Степан искренне удивился:
– Что ты, девонька? Правда не знаешь? – он хитро улыбнулся и погрозил пальцем. – Воскресенье, Оленька! И… ты пришла к нам!
– Тоже мне радость… – усмехнулась Ольга. – Подарок какой!..
Она села на скамейку и почему-то расстроилась. «И что я сюда приперлась? Нет, правда? В какую-то левую мастерскую, к совсем посторонним людям? Праздник у них!.. Воскресенье! Ну, просто смешно…»
– Я… деньги привезла, – сказала Ольга. – В смысле, аванс.
Степан беспечно махнул рукой:
– Потом отдашь! Дашке. Она у нас бухгалтерия! – А ты не рассиживайся! Дел будет по горло!
«Ну, дела так дела, – подумала Ольга. Главное, что не дома, что не одна».
Вскоре из дома выкатилась как всегда полусонная Дашка. Потом подтянулся и племянник, а за ним из-за угла, словно тень или призрак какой-то, неслышно возник резчик по камню, Митяй.
Хозяин восседал за столом, просматривал какие-то бумаги и громко щелкал доисторическими деревянными счетами. Что-то бормотал, недовольно ворчал, изредка покрикивал и давал указания.

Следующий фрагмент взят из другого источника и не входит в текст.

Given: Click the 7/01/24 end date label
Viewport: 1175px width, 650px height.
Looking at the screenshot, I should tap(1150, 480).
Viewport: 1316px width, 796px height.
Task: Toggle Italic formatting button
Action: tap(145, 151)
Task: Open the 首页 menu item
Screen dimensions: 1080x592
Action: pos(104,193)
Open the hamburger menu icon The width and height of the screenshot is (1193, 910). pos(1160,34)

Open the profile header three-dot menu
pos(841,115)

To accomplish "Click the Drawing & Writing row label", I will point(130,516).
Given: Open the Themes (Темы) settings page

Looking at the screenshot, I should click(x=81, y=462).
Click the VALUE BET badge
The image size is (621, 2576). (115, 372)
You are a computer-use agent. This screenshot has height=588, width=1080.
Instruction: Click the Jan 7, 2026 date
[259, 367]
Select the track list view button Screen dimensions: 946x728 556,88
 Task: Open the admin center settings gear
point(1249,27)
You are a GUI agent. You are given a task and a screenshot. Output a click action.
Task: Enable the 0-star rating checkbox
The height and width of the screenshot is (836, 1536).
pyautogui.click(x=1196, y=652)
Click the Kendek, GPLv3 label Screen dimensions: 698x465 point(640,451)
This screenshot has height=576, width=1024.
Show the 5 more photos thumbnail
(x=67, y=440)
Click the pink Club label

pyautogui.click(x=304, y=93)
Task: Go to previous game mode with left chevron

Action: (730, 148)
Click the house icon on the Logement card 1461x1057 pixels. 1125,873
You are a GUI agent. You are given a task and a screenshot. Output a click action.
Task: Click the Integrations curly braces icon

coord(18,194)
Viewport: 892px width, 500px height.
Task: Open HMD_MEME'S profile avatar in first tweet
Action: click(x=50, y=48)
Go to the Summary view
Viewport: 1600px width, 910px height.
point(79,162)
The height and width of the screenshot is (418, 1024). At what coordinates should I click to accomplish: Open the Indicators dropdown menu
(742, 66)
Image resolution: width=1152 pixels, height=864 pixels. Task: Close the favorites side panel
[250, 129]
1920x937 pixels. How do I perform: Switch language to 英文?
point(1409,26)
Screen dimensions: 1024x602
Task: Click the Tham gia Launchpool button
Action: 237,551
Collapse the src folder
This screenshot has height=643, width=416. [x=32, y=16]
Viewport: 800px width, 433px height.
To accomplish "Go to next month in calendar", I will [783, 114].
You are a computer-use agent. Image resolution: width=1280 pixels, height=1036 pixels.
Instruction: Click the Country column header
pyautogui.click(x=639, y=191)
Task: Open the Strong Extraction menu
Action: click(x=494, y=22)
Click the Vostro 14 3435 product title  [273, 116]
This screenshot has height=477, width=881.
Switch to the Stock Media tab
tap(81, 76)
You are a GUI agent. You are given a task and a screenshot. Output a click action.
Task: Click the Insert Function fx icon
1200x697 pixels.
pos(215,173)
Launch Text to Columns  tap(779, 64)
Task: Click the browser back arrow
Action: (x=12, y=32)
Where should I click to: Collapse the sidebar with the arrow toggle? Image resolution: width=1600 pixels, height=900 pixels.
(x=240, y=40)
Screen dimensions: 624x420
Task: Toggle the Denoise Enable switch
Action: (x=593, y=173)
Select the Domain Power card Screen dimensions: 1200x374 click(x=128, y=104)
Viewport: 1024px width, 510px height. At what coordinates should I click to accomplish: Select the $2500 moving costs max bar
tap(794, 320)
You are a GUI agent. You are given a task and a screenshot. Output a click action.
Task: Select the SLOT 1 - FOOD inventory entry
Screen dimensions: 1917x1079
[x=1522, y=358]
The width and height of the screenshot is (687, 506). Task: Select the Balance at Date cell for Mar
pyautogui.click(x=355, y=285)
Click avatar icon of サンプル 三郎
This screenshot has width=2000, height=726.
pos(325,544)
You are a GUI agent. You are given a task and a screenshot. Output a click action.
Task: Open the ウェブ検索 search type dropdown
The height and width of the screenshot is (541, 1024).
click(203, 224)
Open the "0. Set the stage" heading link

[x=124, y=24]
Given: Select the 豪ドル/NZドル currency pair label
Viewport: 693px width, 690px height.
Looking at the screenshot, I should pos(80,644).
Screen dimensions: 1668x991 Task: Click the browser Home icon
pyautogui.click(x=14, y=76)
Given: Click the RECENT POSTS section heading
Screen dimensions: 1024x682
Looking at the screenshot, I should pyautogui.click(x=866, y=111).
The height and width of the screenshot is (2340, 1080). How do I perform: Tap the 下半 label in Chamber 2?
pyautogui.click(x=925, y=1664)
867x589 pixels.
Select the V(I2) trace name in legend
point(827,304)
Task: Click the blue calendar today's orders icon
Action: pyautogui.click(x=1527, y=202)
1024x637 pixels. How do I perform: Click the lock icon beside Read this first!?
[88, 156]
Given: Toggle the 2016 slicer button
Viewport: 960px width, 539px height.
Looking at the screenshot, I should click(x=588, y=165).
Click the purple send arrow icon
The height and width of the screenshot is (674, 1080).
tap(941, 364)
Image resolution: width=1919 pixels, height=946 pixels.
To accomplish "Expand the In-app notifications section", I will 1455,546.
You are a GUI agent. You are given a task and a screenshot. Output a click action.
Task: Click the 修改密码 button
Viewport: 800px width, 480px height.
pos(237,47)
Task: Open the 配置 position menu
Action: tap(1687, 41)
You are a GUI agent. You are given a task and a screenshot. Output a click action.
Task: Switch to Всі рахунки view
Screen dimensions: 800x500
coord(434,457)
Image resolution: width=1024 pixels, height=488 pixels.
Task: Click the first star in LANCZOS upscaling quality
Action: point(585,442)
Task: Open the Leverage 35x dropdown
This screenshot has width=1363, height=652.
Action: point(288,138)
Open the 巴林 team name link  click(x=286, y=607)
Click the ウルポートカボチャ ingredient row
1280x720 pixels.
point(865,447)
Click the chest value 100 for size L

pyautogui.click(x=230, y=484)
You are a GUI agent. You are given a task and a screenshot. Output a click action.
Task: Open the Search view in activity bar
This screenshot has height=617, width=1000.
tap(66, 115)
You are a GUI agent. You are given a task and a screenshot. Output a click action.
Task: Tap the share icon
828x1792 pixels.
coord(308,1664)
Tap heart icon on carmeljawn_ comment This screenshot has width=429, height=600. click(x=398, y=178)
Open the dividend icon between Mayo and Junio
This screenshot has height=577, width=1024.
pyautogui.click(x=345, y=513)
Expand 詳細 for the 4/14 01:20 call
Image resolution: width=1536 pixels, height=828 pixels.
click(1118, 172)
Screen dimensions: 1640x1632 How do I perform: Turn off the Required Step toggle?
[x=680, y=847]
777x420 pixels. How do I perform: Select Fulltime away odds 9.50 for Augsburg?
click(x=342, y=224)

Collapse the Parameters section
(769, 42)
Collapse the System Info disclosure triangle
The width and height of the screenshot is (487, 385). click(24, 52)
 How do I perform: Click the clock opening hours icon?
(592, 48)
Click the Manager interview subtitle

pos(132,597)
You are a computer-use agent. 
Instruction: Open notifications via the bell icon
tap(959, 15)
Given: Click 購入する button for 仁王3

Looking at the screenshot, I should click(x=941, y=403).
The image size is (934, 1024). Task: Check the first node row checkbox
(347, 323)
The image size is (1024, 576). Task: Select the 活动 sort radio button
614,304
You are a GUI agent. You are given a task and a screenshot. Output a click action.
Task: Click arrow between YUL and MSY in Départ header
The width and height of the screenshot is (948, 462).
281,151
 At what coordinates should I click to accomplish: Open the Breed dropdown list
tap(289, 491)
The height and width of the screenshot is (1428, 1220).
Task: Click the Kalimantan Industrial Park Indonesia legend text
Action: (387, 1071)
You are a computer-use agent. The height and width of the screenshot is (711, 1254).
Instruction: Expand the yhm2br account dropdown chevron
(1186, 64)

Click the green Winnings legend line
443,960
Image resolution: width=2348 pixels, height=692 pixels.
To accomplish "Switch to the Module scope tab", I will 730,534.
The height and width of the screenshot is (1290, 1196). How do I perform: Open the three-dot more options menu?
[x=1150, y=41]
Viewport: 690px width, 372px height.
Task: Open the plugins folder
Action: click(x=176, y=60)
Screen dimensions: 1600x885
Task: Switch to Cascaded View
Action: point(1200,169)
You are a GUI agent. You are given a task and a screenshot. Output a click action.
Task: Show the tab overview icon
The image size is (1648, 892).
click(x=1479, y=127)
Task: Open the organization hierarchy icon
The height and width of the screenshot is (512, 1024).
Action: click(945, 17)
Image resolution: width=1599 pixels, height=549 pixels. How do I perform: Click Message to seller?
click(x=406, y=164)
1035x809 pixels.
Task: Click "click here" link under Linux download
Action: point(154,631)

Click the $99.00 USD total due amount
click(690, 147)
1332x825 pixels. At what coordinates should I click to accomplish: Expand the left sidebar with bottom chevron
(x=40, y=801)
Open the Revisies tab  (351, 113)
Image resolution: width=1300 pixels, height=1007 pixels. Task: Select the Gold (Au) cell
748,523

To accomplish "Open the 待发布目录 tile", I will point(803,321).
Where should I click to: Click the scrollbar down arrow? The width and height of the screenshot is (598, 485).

Спустя какое-то время на полянке, слегка прихрамывая, появился молодой парень. В руках у него были корзины со снедью. Из одной корзинки аппетитно торчал румяный бок лаваша. Парень выложил на стол свертки с парным мясом, помидорами, огурцами и сыром. Потом достал пакет с молодой картошкой и репчатым луком.
И тут же посыпались распоряжения Степана:
– Олька! На огород, за зеленью!
– А где этот ваш огород?
– За сараем! Пройдешь курятник и увидишь! Укроп, петрушка, лучок – вся зеленушка!
У курятника топтались куры. Увидев Ольгу, громко закудахтали и бросились врассыпную.
За курятником и вправду обнаружились грядки. Ольга удивленно покачала головой и начала срезать остро пахнущую зелень.
Молчаливая Даша старательно чистила картошку, племянник занимался мясом, а хромой парень, принесший корзины, пытался разжечь мангал.
Ольге велено было нарезать свежий салат.
Посуда стояла тут же, в стареньком и облезлом шкафчике на терраске.
Эмалированные миски, видавшие виды – с черными «родимыми» пятнами сколов – простые грубые тарелки (привет из московского общепита!). Такие же фаянсовые кружки и граненые стаканы. Степан обозвал их фужерами.
Совсем скоро запахло жареным мясом, и Ольга, как и вчера, вновь торопливо сглотнула слюну.
На стол торжественно, под всеобщий гул и одобрение, водрузили огромную миску с дымящимся, исходящим парком, каплями жира и влаги только что снятым с шампуров мясом. Степан поднял вверх палец – призыв подождать.